Pretty soon the wait staff had stopped to watch. The hostess was on her way over.
“You call this respect?” she said. Her husband tried to move me. I backed away, having made my point.
“No,” I said. “This isn’t respect. This is what you do when you don’t have respect. Much like, say, cutting in line to get ahead at a restaurant.”
“What line?” she said. “There was no line. You were just standing there.”
“Yeah,” I said. “Waiting my turn. And you did know.”
“She was trying to get a table,” said the husband.
“We’re all trying to get a table,” I said. “There’s a procedure for that. You have to follow it. If I come in after you, I wait my turn.”
“You’re just being a bully,” one of the old men said. “She’s a little old lady You got up in her face.”
Now I had ‘em, so I squinted one eye, raised both index fingers and spread them apart like windshield wipers.
“Okay,” I nodded. “I see what’s happened here. I think, my friends…you hast been deceived. Let me explain what happened in a way your centenarian minds can comprehend.”
“What did he say,” shouted one of the wives.
“This little old lady didn’t just cut to the head of the line – oh no. She actually asked my wife if we were waiting in line. And when she learned we were, that’s when she tried to move ahead of us. I was there, by the grace of God, simply to re-establish order.”
I stood there, arms folded, looking at each member of their group in turn, satisfied I’d made my point. They looked back dumbfounded. I’d surely bested them. It would be a long time before this group tried to line-jump.

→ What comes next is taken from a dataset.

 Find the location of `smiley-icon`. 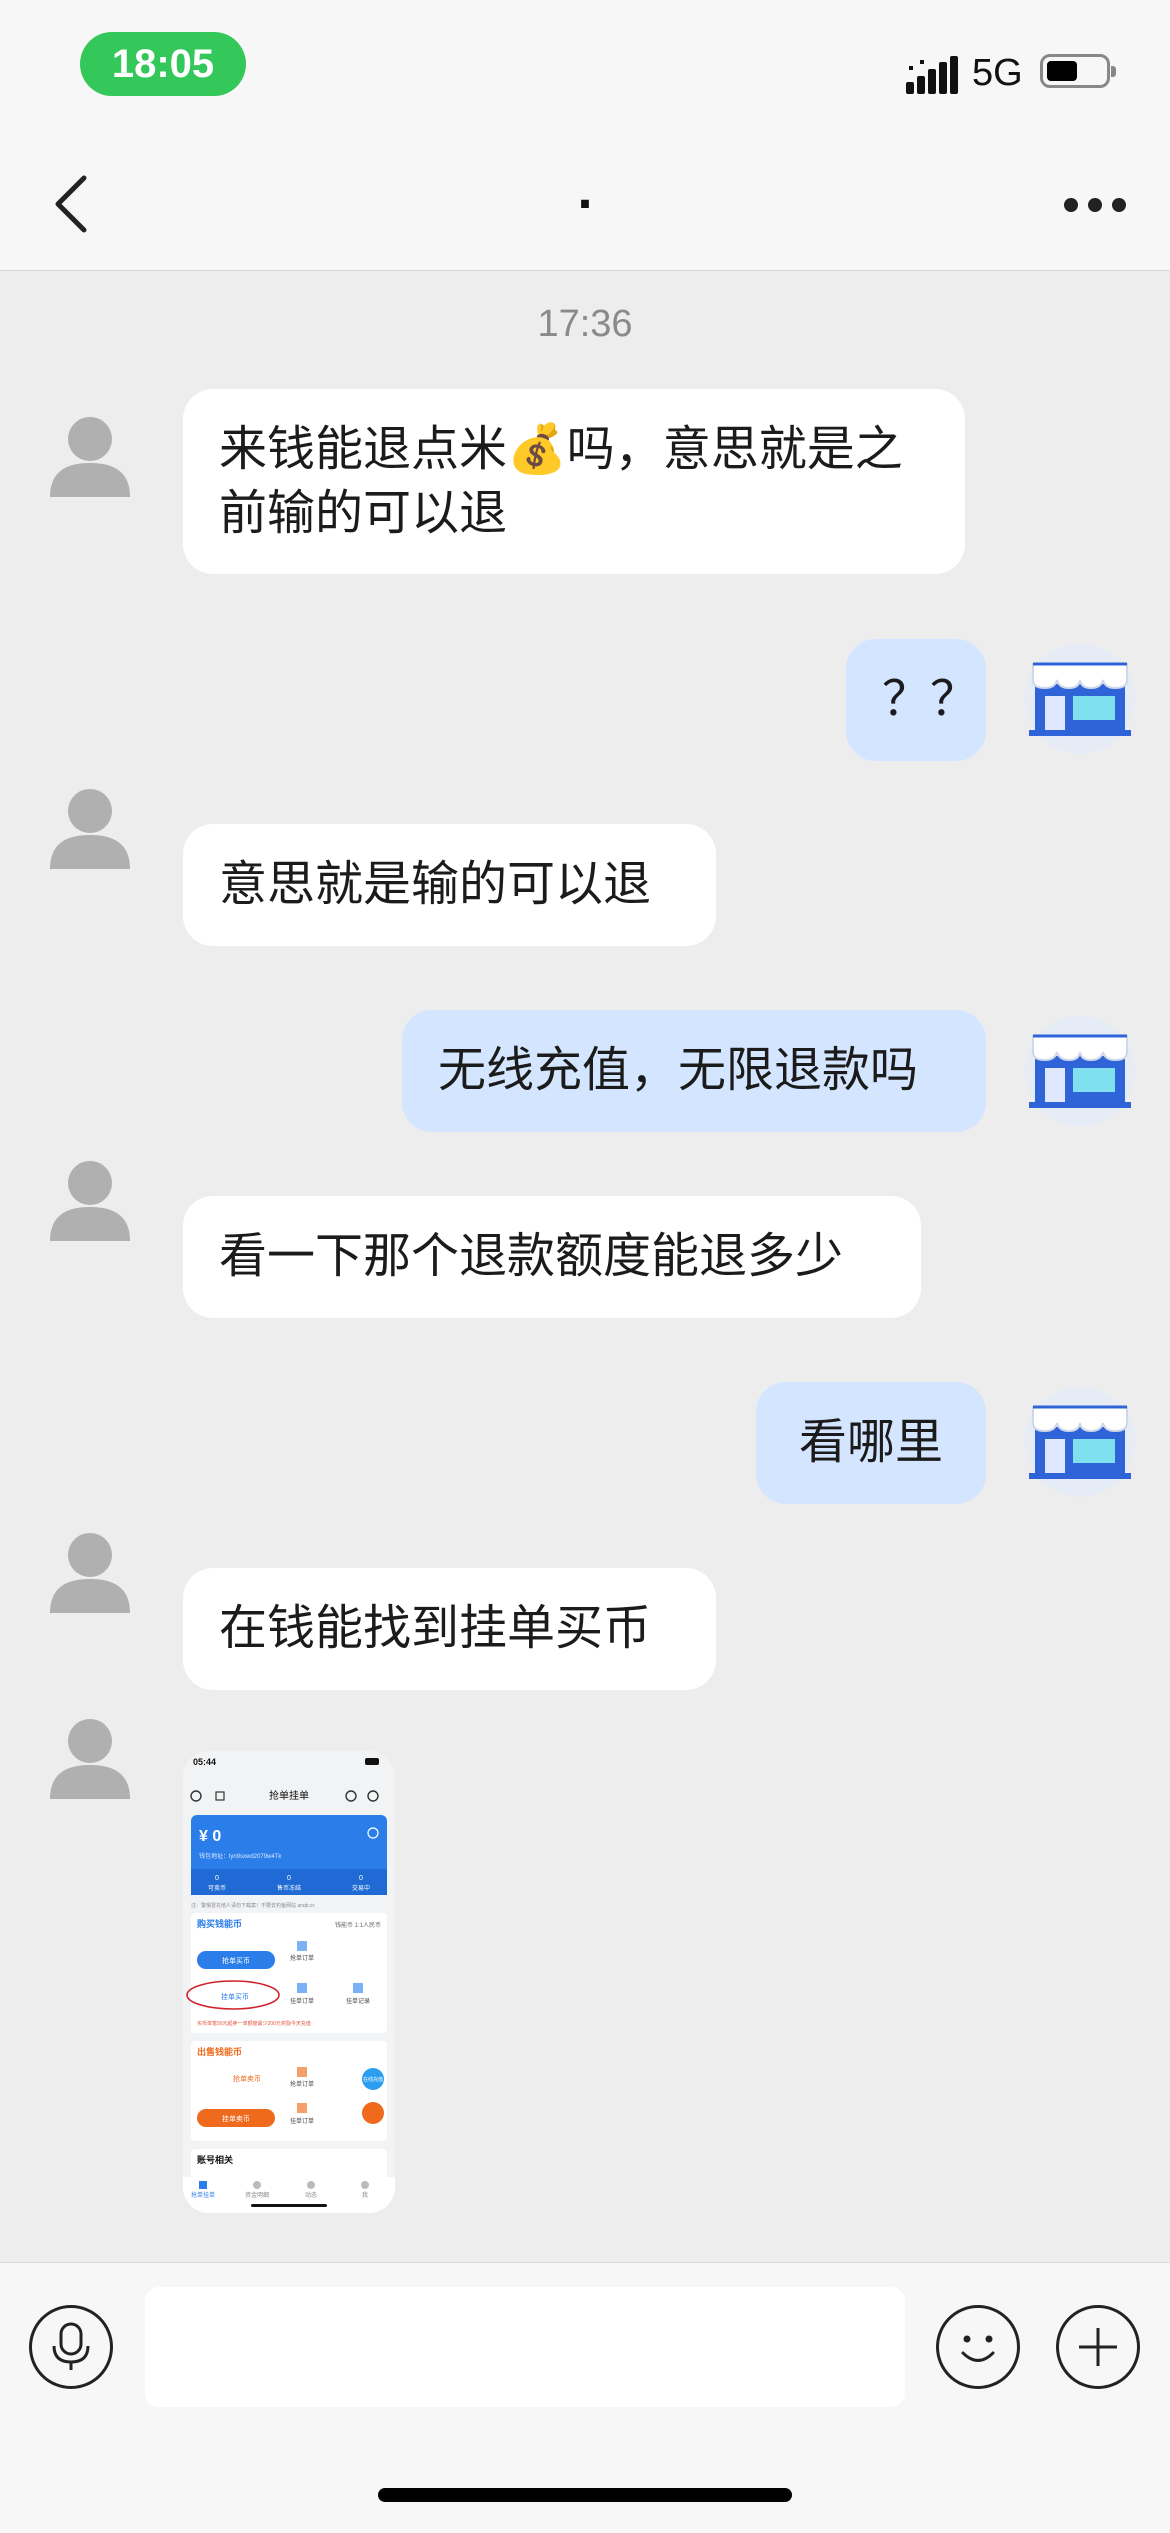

“All right,” said the manager, having arrived on the scene. “What seems to be the problem?”
Certain a problem no longer existed, I returned to my meal.
“That is the man who threatened me,” said the old lady in gold.
The manager turned on me with an accusing glare. “You threatened these people?”
“No,” I said. “What I did was ensure that your seating procedures remained in effect.”
“He threatened my wife.”
“You can’t threaten people. This is a family restaurant. No threatening here. You go.”
“What?” I said.
“You leave,” said the manager. “You don’t come here again.”
“Is he serious?” I asked Mrs. Sarcasm.
The old folks were all smiles. If they weren’t careful their dentures would fall out from overexposure. Defeated, I headed for the exit. My wife stayed behind to pay for our drinks. As she made her way toward me, I heard one of the old men tell her, “You’re very pretty. You can do a lot better.”
I can’t be certain, because I closed my eyes to shake my head in disbelief, but I think I saw Mrs. Sarcasm nodding.